YOUR OBJECTIVE — Every single entry must be restated word for word.

DATA FOR THIS TASK —
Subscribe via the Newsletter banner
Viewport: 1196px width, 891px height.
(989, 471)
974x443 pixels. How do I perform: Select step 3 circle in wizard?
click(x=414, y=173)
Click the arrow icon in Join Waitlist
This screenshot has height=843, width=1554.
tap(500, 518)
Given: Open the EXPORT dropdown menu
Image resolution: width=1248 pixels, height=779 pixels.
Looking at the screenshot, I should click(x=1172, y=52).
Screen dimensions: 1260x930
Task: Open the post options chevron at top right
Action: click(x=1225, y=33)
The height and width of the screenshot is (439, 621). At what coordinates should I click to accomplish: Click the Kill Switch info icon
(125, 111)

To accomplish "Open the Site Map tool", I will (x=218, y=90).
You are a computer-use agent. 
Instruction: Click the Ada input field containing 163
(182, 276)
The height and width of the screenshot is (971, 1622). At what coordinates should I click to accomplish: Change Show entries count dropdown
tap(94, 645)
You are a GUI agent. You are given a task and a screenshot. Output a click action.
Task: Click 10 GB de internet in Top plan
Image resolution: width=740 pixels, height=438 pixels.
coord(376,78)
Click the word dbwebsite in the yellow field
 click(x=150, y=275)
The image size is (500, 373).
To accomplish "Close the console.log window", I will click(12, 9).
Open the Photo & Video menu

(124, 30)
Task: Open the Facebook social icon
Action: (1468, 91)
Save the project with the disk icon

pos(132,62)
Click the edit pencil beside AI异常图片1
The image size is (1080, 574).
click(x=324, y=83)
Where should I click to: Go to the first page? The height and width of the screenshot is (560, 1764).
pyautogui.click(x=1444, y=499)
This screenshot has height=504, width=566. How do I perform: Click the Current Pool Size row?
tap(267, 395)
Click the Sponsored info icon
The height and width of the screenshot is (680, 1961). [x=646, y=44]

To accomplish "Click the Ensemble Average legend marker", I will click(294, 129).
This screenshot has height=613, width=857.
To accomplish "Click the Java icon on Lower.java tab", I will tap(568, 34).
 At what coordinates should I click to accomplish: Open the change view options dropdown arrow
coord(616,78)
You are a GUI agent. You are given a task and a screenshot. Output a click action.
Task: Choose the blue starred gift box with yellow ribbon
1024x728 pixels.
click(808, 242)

TASK RESULT —
Subscribe via the Newsletter banner
Viewport: 1196px width, 891px height.
(989, 471)
974x443 pixels. How do I perform: Select step 3 circle in wizard?
click(x=414, y=173)
Click the arrow icon in Join Waitlist
This screenshot has height=843, width=1554.
tap(500, 518)
Given: Open the EXPORT dropdown menu
Image resolution: width=1248 pixels, height=779 pixels.
Looking at the screenshot, I should click(x=1172, y=52).
Screen dimensions: 1260x930
Task: Open the post options chevron at top right
Action: click(x=1225, y=33)
The height and width of the screenshot is (439, 621). At what coordinates should I click to accomplish: Click the Kill Switch info icon
(125, 111)

To accomplish "Open the Site Map tool", I will (x=218, y=90).
You are a computer-use agent. 
Instruction: Click the Ada input field containing 163
(182, 276)
The height and width of the screenshot is (971, 1622). At what coordinates should I click to accomplish: Change Show entries count dropdown
tap(94, 645)
You are a GUI agent. You are given a task and a screenshot. Output a click action.
Task: Click 10 GB de internet in Top plan
Image resolution: width=740 pixels, height=438 pixels.
coord(376,78)
Click the word dbwebsite in the yellow field
 click(x=150, y=275)
The image size is (500, 373).
To accomplish "Close the console.log window", I will click(12, 9).
Open the Photo & Video menu

(124, 30)
Task: Open the Facebook social icon
Action: (1468, 91)
Save the project with the disk icon

pos(132,62)
Click the edit pencil beside AI异常图片1
The image size is (1080, 574).
click(x=324, y=83)
Where should I click to: Go to the first page? The height and width of the screenshot is (560, 1764).
pyautogui.click(x=1444, y=499)
This screenshot has height=504, width=566. How do I perform: Click the Current Pool Size row?
tap(267, 395)
Click the Sponsored info icon
The height and width of the screenshot is (680, 1961). [x=646, y=44]

To accomplish "Click the Ensemble Average legend marker", I will click(294, 129).
This screenshot has height=613, width=857.
To accomplish "Click the Java icon on Lower.java tab", I will tap(568, 34).
 At what coordinates should I click to accomplish: Open the change view options dropdown arrow
coord(616,78)
You are a GUI agent. You are given a task and a screenshot. Output a click action.
Task: Choose the blue starred gift box with yellow ribbon
1024x728 pixels.
click(808, 242)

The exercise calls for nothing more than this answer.